• **EXERCISE MATERIAL**:
::::::

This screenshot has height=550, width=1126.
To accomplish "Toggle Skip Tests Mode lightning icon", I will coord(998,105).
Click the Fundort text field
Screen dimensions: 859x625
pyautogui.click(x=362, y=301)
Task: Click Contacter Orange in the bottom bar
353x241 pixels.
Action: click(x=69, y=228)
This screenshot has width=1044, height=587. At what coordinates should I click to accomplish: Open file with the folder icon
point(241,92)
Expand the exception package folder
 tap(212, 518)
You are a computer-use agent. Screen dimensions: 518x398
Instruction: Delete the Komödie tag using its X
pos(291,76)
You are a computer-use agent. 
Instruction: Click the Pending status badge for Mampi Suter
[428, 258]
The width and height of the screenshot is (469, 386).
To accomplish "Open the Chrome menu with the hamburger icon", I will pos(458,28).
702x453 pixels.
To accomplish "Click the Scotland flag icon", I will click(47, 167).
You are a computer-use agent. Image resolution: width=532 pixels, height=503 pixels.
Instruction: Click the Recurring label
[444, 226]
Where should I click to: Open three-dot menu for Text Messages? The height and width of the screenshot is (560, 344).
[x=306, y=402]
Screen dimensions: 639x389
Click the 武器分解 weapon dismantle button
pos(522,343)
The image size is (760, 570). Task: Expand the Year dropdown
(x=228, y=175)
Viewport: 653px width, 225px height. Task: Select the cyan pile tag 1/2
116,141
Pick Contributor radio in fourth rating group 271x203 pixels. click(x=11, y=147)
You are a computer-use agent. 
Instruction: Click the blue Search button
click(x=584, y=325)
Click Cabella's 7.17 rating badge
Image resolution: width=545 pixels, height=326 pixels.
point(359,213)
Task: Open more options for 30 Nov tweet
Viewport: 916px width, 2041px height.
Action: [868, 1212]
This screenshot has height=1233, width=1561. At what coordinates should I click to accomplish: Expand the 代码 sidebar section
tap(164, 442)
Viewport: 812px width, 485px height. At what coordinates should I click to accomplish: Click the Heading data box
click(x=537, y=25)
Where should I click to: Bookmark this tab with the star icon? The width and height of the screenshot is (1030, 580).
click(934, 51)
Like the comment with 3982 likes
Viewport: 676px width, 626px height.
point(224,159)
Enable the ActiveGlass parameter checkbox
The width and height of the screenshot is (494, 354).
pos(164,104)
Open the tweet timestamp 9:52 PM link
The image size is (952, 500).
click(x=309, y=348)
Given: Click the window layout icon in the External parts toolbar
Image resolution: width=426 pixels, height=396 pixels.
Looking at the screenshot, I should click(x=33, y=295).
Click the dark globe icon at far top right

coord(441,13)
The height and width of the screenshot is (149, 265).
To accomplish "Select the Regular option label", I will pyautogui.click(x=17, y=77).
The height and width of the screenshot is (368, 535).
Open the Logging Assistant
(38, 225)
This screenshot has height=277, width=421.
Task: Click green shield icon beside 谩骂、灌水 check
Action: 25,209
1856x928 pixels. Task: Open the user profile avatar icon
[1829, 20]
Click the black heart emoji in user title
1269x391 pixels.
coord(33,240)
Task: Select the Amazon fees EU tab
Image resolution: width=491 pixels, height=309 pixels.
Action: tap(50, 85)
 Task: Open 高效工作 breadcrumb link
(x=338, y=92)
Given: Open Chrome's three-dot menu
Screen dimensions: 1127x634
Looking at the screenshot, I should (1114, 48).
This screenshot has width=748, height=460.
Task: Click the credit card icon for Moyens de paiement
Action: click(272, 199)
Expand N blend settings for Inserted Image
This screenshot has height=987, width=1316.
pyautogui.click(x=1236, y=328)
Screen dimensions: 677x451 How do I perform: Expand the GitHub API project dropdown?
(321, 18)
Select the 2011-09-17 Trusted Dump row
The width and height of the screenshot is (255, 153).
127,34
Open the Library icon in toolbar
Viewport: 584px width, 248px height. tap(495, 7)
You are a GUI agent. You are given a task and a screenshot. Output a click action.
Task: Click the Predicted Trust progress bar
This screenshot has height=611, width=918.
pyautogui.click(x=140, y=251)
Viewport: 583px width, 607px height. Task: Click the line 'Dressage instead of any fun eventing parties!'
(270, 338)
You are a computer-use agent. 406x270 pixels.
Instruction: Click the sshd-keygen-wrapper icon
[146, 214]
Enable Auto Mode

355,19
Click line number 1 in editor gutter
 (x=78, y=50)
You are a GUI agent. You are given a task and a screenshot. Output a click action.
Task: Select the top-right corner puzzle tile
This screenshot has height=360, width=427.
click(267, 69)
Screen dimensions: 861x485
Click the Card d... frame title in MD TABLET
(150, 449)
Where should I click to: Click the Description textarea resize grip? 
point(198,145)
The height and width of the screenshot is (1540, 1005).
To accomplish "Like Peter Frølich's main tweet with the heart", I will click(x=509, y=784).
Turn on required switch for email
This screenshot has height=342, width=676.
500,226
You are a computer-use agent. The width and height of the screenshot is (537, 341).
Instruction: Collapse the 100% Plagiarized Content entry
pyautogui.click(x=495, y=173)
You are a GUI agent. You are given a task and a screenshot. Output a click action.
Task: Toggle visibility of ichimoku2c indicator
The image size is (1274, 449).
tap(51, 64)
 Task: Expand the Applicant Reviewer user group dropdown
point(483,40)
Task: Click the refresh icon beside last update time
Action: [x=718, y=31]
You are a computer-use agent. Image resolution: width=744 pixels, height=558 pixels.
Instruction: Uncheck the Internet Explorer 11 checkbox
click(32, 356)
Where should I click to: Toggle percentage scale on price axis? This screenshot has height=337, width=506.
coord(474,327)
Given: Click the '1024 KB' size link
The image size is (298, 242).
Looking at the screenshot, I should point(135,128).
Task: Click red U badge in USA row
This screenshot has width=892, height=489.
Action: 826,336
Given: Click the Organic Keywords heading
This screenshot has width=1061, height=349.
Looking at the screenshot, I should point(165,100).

::::::

• **EXERCISE INSTRUCTIONS**:
Reproduce all of the lines above, switching every occurrence of "computer-use agent" to "GUI automation agent" and leaving everything else unchanged.

• **WRITTEN REPLY**:
This screenshot has height=550, width=1126.
To accomplish "Toggle Skip Tests Mode lightning icon", I will coord(998,105).
Click the Fundort text field
Screen dimensions: 859x625
pyautogui.click(x=362, y=301)
Task: Click Contacter Orange in the bottom bar
353x241 pixels.
Action: click(x=69, y=228)
This screenshot has width=1044, height=587. At what coordinates should I click to accomplish: Open file with the folder icon
point(241,92)
Expand the exception package folder
 tap(212, 518)
You are a GUI automation agent. Screen dimensions: 518x398
Instruction: Delete the Komödie tag using its X
pos(291,76)
You are a GUI automation agent. 
Instruction: Click the Pending status badge for Mampi Suter
[428, 258]
The width and height of the screenshot is (469, 386).
To accomplish "Open the Chrome menu with the hamburger icon", I will pos(458,28).
702x453 pixels.
To accomplish "Click the Scotland flag icon", I will click(47, 167).
You are a GUI automation agent. Image resolution: width=532 pixels, height=503 pixels.
Instruction: Click the Recurring label
[444, 226]
Where should I click to: Open three-dot menu for Text Messages? The height and width of the screenshot is (560, 344).
[x=306, y=402]
Screen dimensions: 639x389
Click the 武器分解 weapon dismantle button
pos(522,343)
The image size is (760, 570). Task: Expand the Year dropdown
(x=228, y=175)
Viewport: 653px width, 225px height. Task: Select the cyan pile tag 1/2
116,141
Pick Contributor radio in fourth rating group 271x203 pixels. click(x=11, y=147)
You are a GUI automation agent. 
Instruction: Click the blue Search button
click(x=584, y=325)
Click Cabella's 7.17 rating badge
Image resolution: width=545 pixels, height=326 pixels.
point(359,213)
Task: Open more options for 30 Nov tweet
Viewport: 916px width, 2041px height.
Action: [868, 1212]
This screenshot has height=1233, width=1561. At what coordinates should I click to accomplish: Expand the 代码 sidebar section
tap(164, 442)
Viewport: 812px width, 485px height. At what coordinates should I click to accomplish: Click the Heading data box
click(x=537, y=25)
Where should I click to: Bookmark this tab with the star icon? The width and height of the screenshot is (1030, 580).
click(934, 51)
Like the comment with 3982 likes
Viewport: 676px width, 626px height.
point(224,159)
Enable the ActiveGlass parameter checkbox
The width and height of the screenshot is (494, 354).
pos(164,104)
Open the tweet timestamp 9:52 PM link
The image size is (952, 500).
click(x=309, y=348)
Given: Click the window layout icon in the External parts toolbar
Image resolution: width=426 pixels, height=396 pixels.
Looking at the screenshot, I should click(x=33, y=295).
Click the dark globe icon at far top right

coord(441,13)
The height and width of the screenshot is (149, 265).
To accomplish "Select the Regular option label", I will pyautogui.click(x=17, y=77).
The height and width of the screenshot is (368, 535).
Open the Logging Assistant
(38, 225)
This screenshot has height=277, width=421.
Task: Click green shield icon beside 谩骂、灌水 check
Action: 25,209
1856x928 pixels. Task: Open the user profile avatar icon
[1829, 20]
Click the black heart emoji in user title
1269x391 pixels.
coord(33,240)
Task: Select the Amazon fees EU tab
Image resolution: width=491 pixels, height=309 pixels.
Action: tap(50, 85)
 Task: Open 高效工作 breadcrumb link
(x=338, y=92)
Given: Open Chrome's three-dot menu
Screen dimensions: 1127x634
Looking at the screenshot, I should (1114, 48).
This screenshot has width=748, height=460.
Task: Click the credit card icon for Moyens de paiement
Action: click(272, 199)
Expand N blend settings for Inserted Image
This screenshot has height=987, width=1316.
pyautogui.click(x=1236, y=328)
Screen dimensions: 677x451 How do I perform: Expand the GitHub API project dropdown?
(321, 18)
Select the 2011-09-17 Trusted Dump row
The width and height of the screenshot is (255, 153).
127,34
Open the Library icon in toolbar
Viewport: 584px width, 248px height. tap(495, 7)
You are a GUI agent. You are given a task and a screenshot. Output a click action.
Task: Click the Predicted Trust progress bar
This screenshot has height=611, width=918.
pyautogui.click(x=140, y=251)
Viewport: 583px width, 607px height. Task: Click the line 'Dressage instead of any fun eventing parties!'
(270, 338)
You are a GUI automation agent. 406x270 pixels.
Instruction: Click the sshd-keygen-wrapper icon
[146, 214]
Enable Auto Mode

355,19
Click line number 1 in editor gutter
 (x=78, y=50)
You are a GUI agent. You are given a task and a screenshot. Output a click action.
Task: Select the top-right corner puzzle tile
This screenshot has height=360, width=427.
click(267, 69)
Screen dimensions: 861x485
Click the Card d... frame title in MD TABLET
(150, 449)
Where should I click to: Click the Description textarea resize grip? 
point(198,145)
The height and width of the screenshot is (1540, 1005).
To accomplish "Like Peter Frølich's main tweet with the heart", I will click(x=509, y=784).
Turn on required switch for email
This screenshot has height=342, width=676.
500,226
You are a GUI automation agent. The width and height of the screenshot is (537, 341).
Instruction: Collapse the 100% Plagiarized Content entry
pyautogui.click(x=495, y=173)
You are a GUI agent. You are given a task and a screenshot. Output a click action.
Task: Toggle visibility of ichimoku2c indicator
The image size is (1274, 449).
tap(51, 64)
 Task: Expand the Applicant Reviewer user group dropdown
point(483,40)
Task: Click the refresh icon beside last update time
Action: [x=718, y=31]
You are a GUI automation agent. Image resolution: width=744 pixels, height=558 pixels.
Instruction: Uncheck the Internet Explorer 11 checkbox
click(32, 356)
Where should I click to: Toggle percentage scale on price axis? This screenshot has height=337, width=506.
coord(474,327)
Given: Click the '1024 KB' size link
The image size is (298, 242).
Looking at the screenshot, I should point(135,128).
Task: Click red U badge in USA row
This screenshot has width=892, height=489.
Action: 826,336
Given: Click the Organic Keywords heading
This screenshot has width=1061, height=349.
Looking at the screenshot, I should point(165,100).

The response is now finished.